**Work request**
Could you retype every line below exactly, omitting the images?

**** Data for this task

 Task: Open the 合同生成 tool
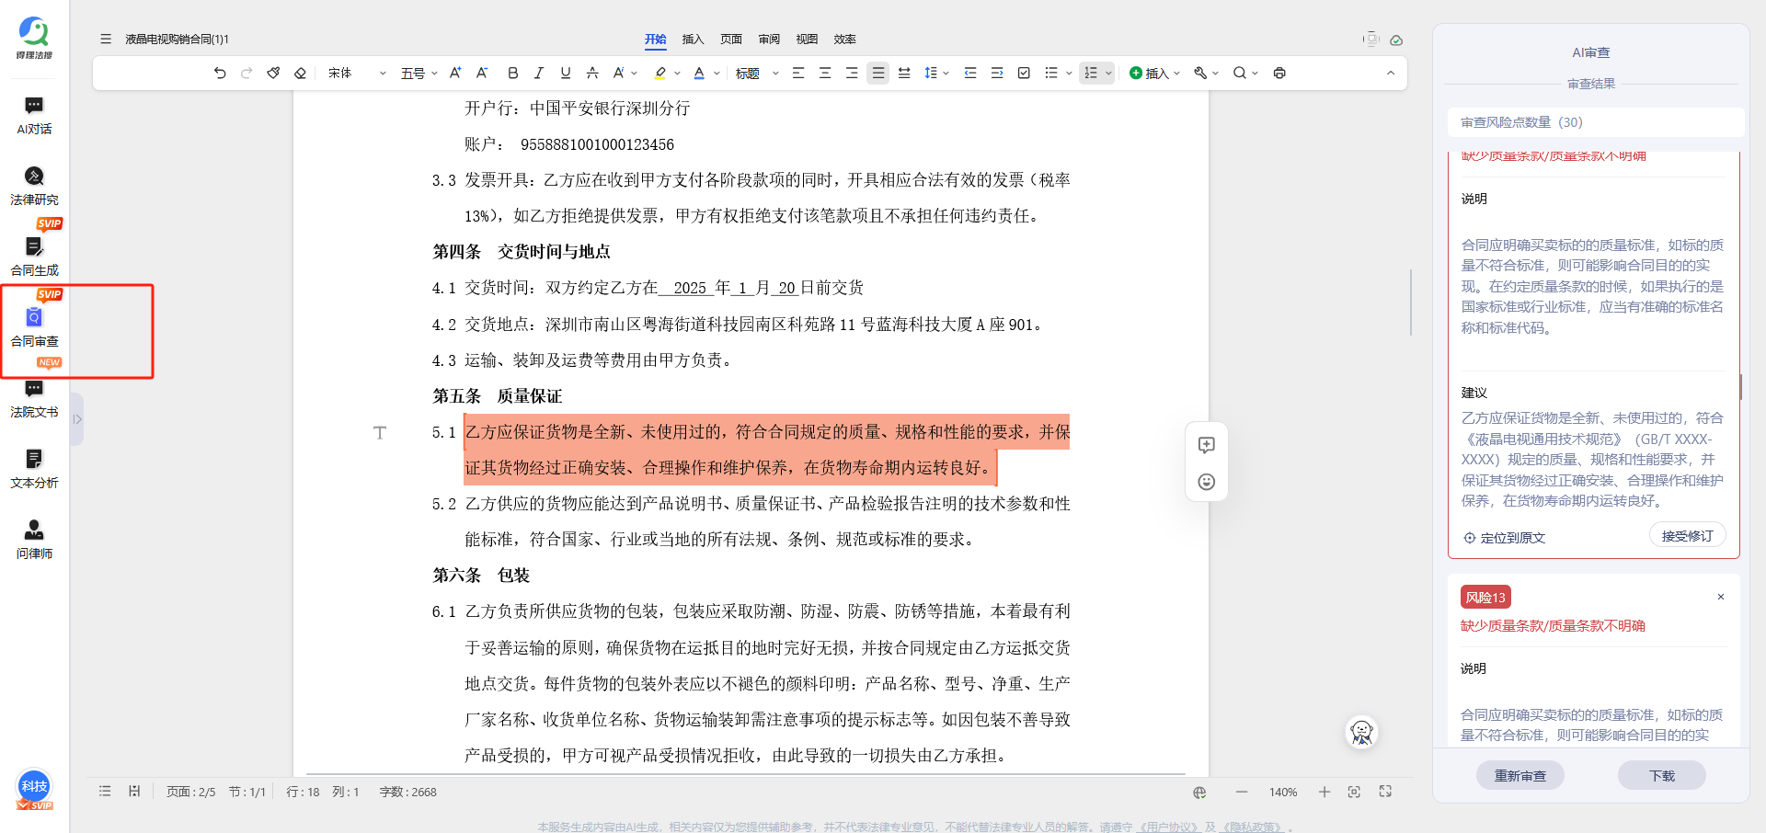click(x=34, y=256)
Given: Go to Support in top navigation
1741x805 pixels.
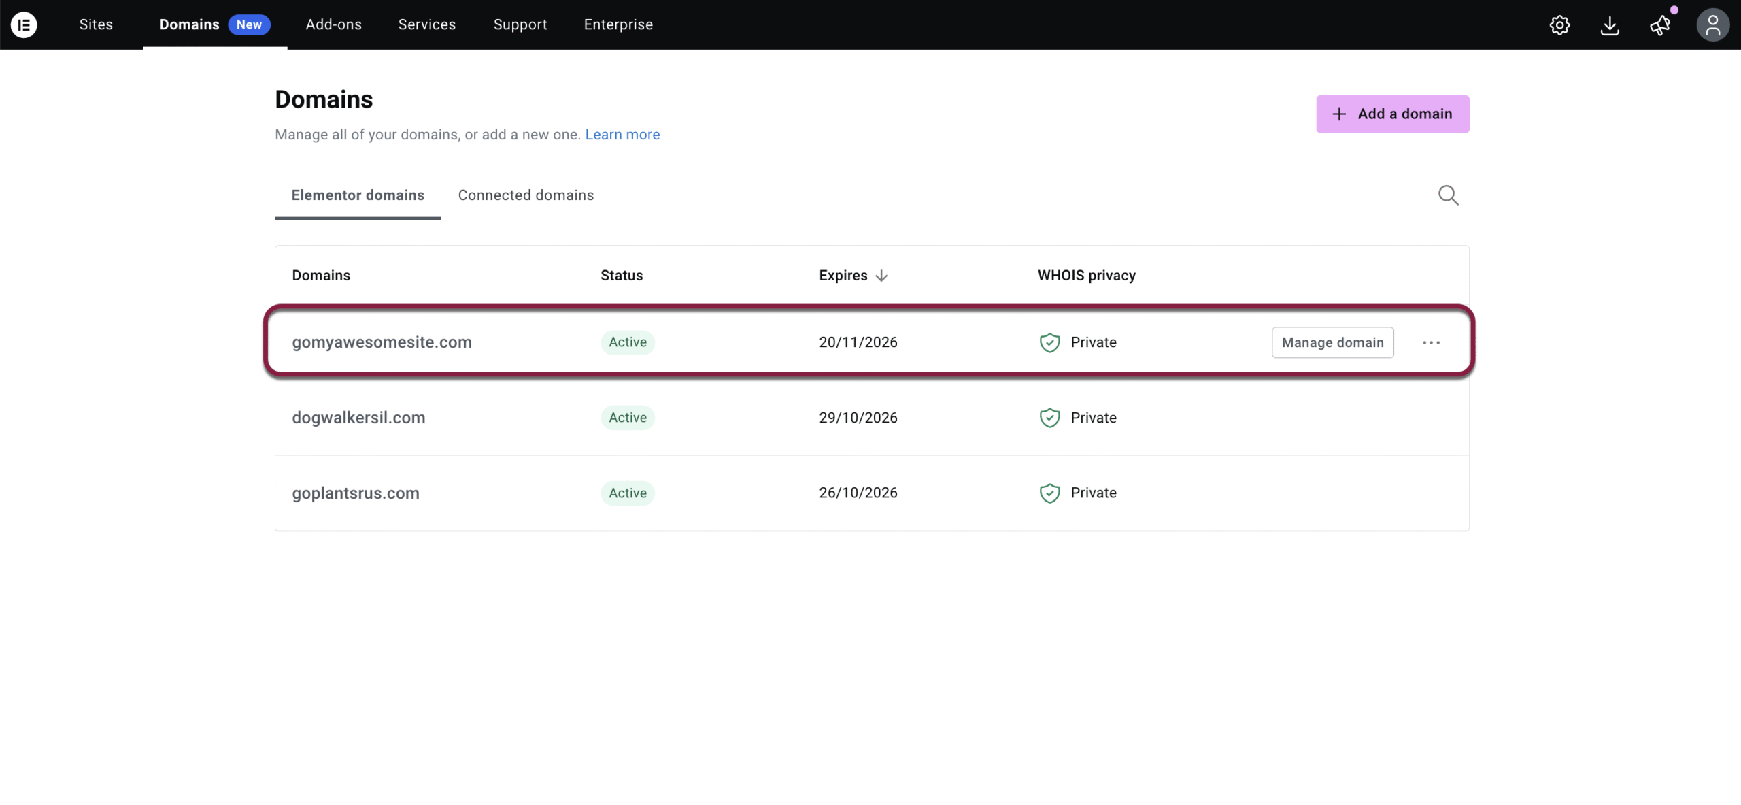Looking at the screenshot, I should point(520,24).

********

**Answer below**
 Task: Open the 合同生成 tool
click(x=34, y=256)
Given: Go to Support in top navigation
1741x805 pixels.
Looking at the screenshot, I should point(520,24).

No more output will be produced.